Bjerknes Vortex Rings
Two coaxial vortex rings of equal circulation perform the leapfrog: the rear ring accelerates into the front, which is slowed and expanded, until they pass through each other — then roles reverse indefinitely. V. F. K. Bjerknes studied these interactions in the 1890s as an analogy for atom-atom forces. Watch rings leapfrog, collide head-on, or orbit each other in tilted configurations.
vz = Γ/(4πR) · [ln(8R/a) − ¼] (thin-ring self-induced velocity)

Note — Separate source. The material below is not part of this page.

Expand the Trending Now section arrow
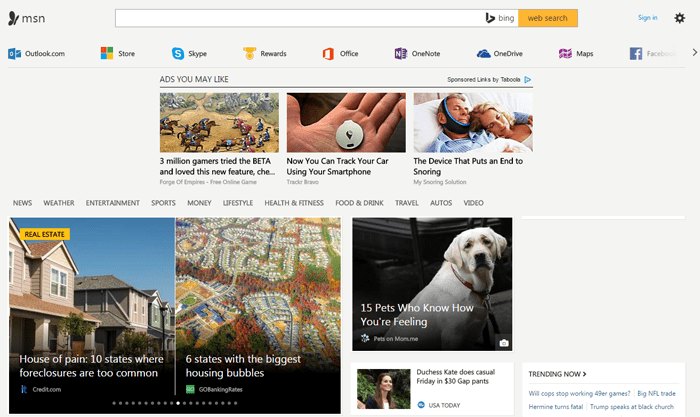This screenshot has width=700, height=417. click(x=584, y=374)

Click on the canvas to spawn a new vortex ring at that position. The coloured glow represents each ring’s induced velocity field.
Vortex ring dynamics
A vortex ring in an ideal (inviscid, incompressible) fluid is topologically stable. The ring propagates along its axis with a self-induced velocity proportional to its circulation Γ and inversely proportional to its radius R. When two coaxial rings travel in the same direction, the mutual induction is asymmetric: the rear ring sees the front ring as a source that accelerates and contracts it, while the front ring is decelerated and expanded. This drives the rear ring through the front, reversing their roles — and the cycle repeats indefinitely.

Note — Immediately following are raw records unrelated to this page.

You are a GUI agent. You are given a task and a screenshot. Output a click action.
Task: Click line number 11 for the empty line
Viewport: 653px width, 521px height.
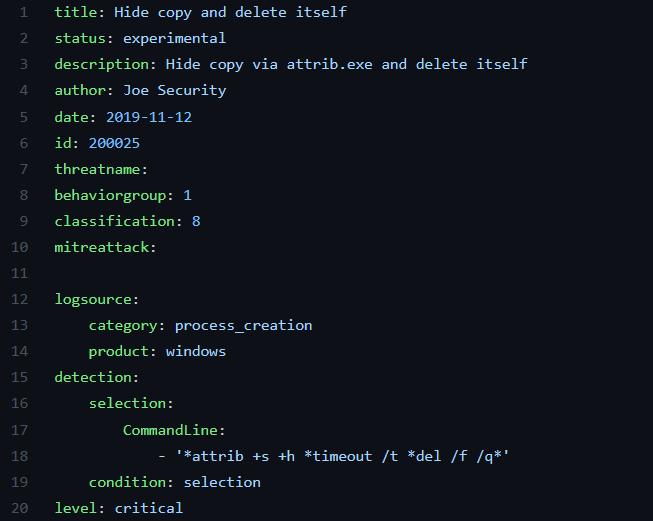coord(20,273)
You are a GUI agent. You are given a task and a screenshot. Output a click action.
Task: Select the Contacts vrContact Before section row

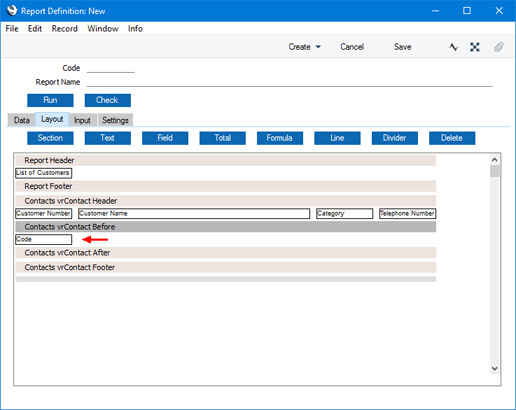pos(226,227)
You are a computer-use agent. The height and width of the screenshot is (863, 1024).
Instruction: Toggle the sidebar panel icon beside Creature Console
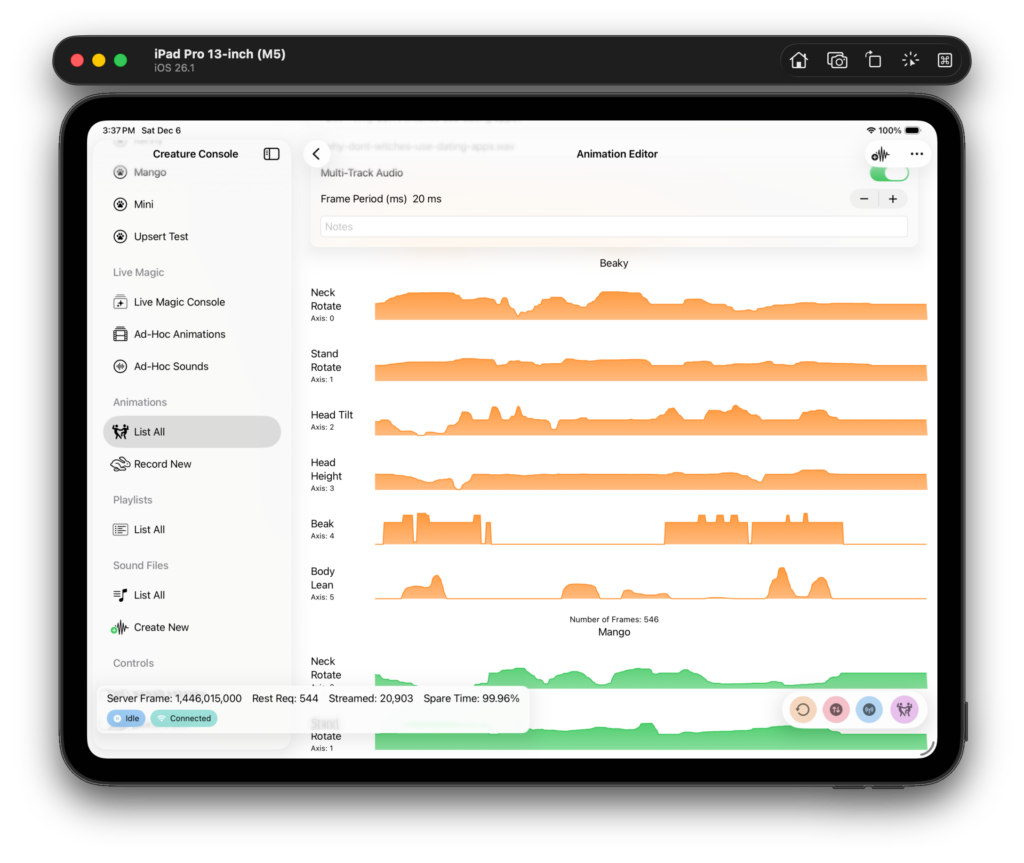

The key dimensionless parameter is the ratio of ring radii. If R&sub2;/R&sub1; is close to 1, leapfrogging is stable and periodic. If the ratio is too large or the rings too close, the interaction becomes chaotic.
Bjerknes forces
Vilhelm Bjerknes (1897) noted that two pulsating or oscillating bubbles in a fluid attract each other when pulsating in phase (like two rings with the same circulation sense) and repel when out of phase. He proposed this as a model for electromagnetic forces between atoms, anticipating the idea that forces could arise from wave-mechanical interactions in a medium.
Head-on collision
When two equal rings travel in opposite directions along the same axis, they approach, expand, and ultimately reconnect. In a real viscous fluid this produces a complex splashing pattern; in the inviscid limit the rings expand to infinite radius at finite time (a topological singularity). The simulation handles this by reversing the interaction once the rings become very large.